■ Work to complete
1. Rewrite the paragraph of the England Knights text that begins "The idea of a second England team" as a short bulleted list that keeps its main facts.
2. Update the England Knights text between "England Knights is" and "of 6,817 fans.", inclusive, replacing "Emerging England" with "Young England" each time it appears.
===== Quoted passage
England Knights

Team information
- Nickname: The Knights
- Governing body: Rugby Football League
- Region: Europe
- Head coach: Paul Anderson
- Captain: TBA
- Most caps: Jodie Broughton (5)
- Top try-scorer: Jodie Broughton (6)
- Top point-scorer: Luke Gale (28)

Team results
- First international
- Knights 38–18 France (15 October 2011)
- Biggest win
- Knights 62–4 Ireland (16 June 2012)

= England Knights =

Rugby league team of England

England Knights is the feeder team for the England national rugby league team. The Knights play a key role in the development of emerging talent, allowing players to gain experience in an international environment and to compete for a place in the England first team.

==History==
===1990s and 2000s: Background===
The idea of a second England team originated in the 1990s as "Emerging England" to give young players a chance to play internationally before being called up to the senior side. Throughout the late 1990s and 2000s Emerging England played against the senior sides of developing nations. In another incarnation as "England A" (not to be confused with the Amateur Four Nations team), the team took on the Australian national rugby league team in the second game of the 2003 Kangaroo tour of Great Britain and France. Australia defeated England A 26–22 in front of 6,817 fans.

===2011–13: Formation===
England Knights were officially formed in 2011, eight years after England A played Australia. A squad of players under 25 were chosen play against France and where they came out 38–18 victors. The following year they competed in and won the 2012 European Championship and defeated Samoa in a 2013 test match.

===2014–17: Hiatus===
The England Knights team was not utilised between 2014 and 2017.

===2018: Return===
In 2018 it was announced that the Knights would go on a two series tour of Papua New Guinea.
==========
===== Supplied data
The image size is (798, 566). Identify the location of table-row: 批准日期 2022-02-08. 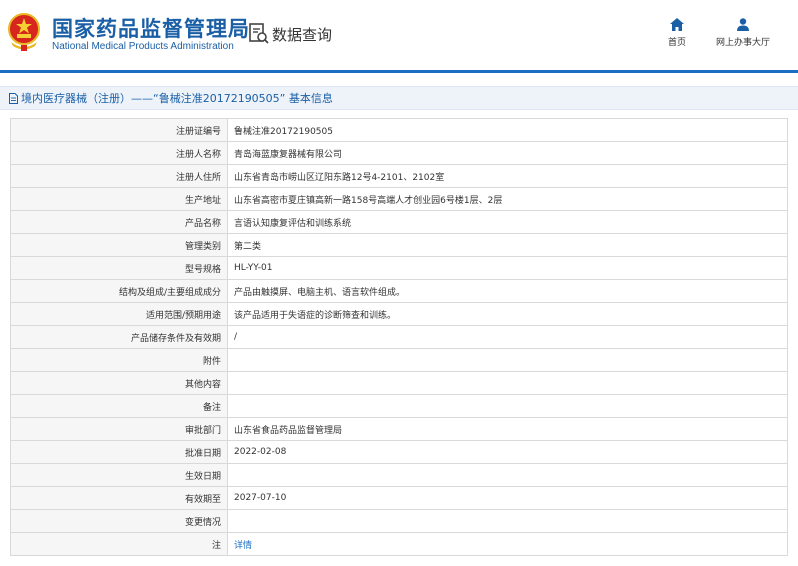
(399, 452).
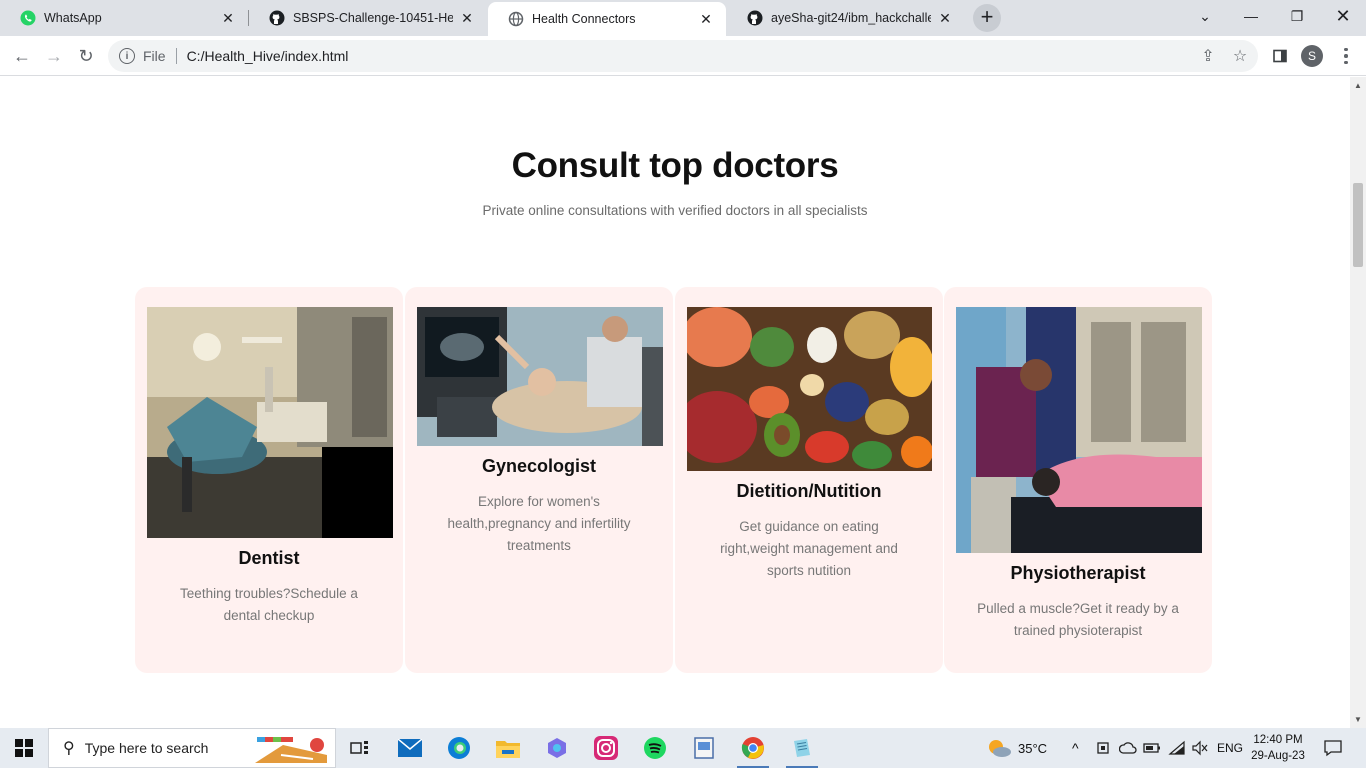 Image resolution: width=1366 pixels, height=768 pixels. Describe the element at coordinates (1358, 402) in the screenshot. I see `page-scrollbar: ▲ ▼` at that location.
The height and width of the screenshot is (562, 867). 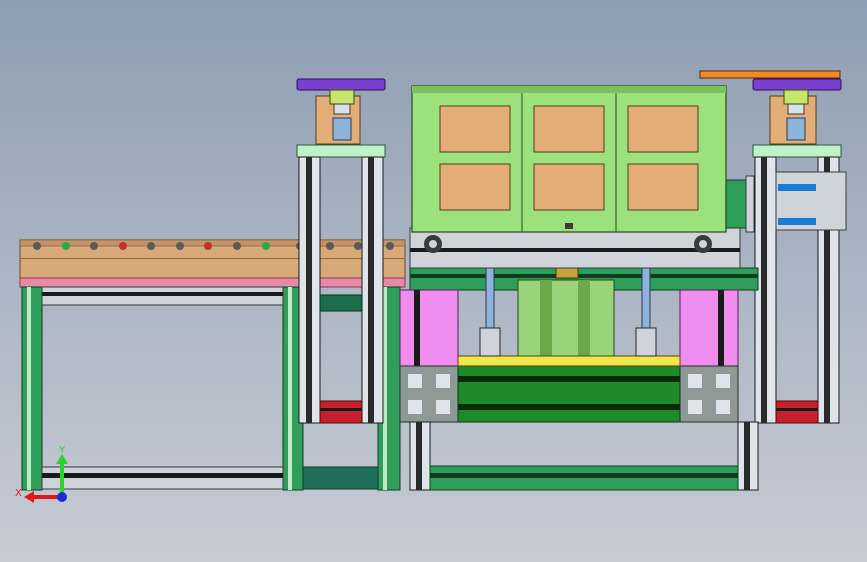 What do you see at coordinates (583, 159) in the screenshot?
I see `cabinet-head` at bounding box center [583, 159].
==========
===== Supplied data
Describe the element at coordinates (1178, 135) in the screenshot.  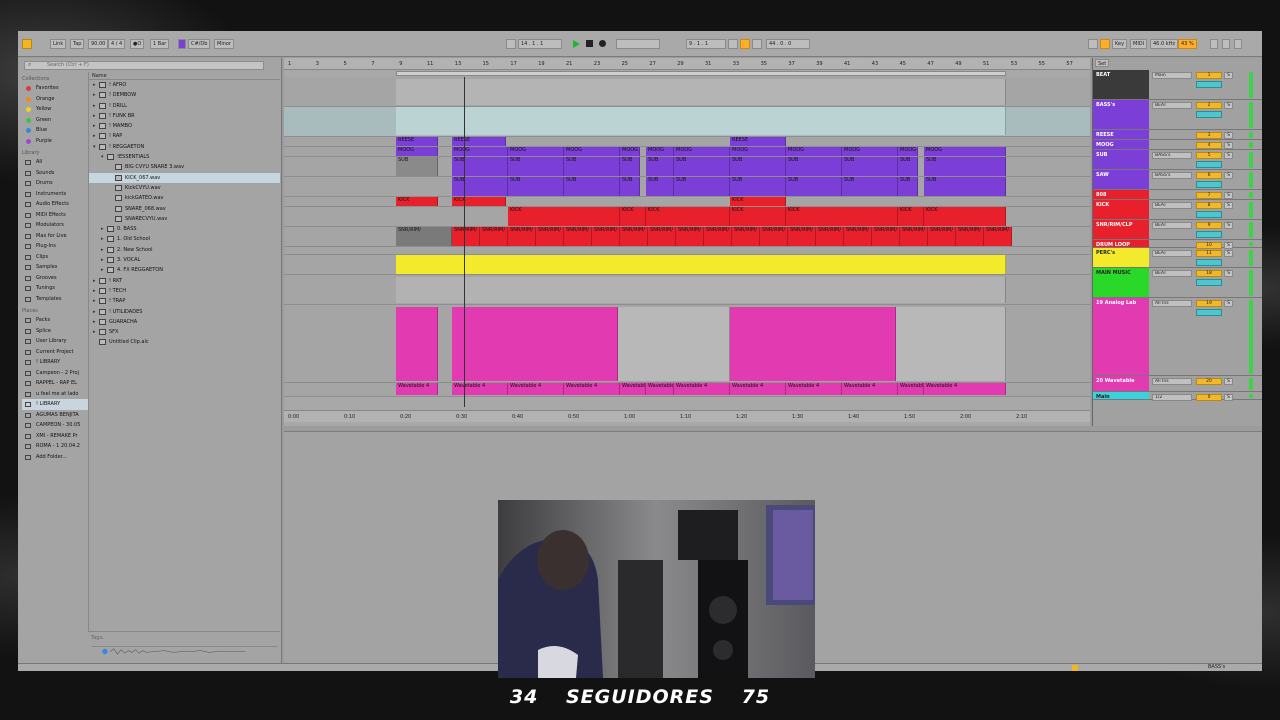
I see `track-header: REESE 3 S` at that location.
==========
■ Replies
1.
- The idea of a second England team began in the 1990s as "Emerging England," giving young players international experience before senior call-ups.
- Through the late 1990s and 2000s, Emerging England played the senior sides of developing nations.
- As "England A" (not the Amateur Four Nations team), it played Australia in the second game of the 2003 Kangaroo tour of Great Britain and France.
- Australia won 26–22 in front of 6,817 fans.

2.
England Knights is the feeder team for the England national rugby league team. The Knights play a key role in the development of emerging talent, allowing players to gain experience in an international environment and to compete for a place in the England first team.

==History==
===1990s and 2000s: Background===
The idea of a second England team originated in the 1990s as "Young England" to give young players a chance to play internationally before being called up to the senior side. Throughout the late 1990s and 2000s Young England played against the senior sides of developing nations. In another incarnation as "England A" (not to be confused with the Amateur Four Nations team), the team took on the Australian national rugby league team in the second game of the 2003 Kangaroo tour of Great Britain and France. Australia defeated England A 26–22 in front of 6,817 fans.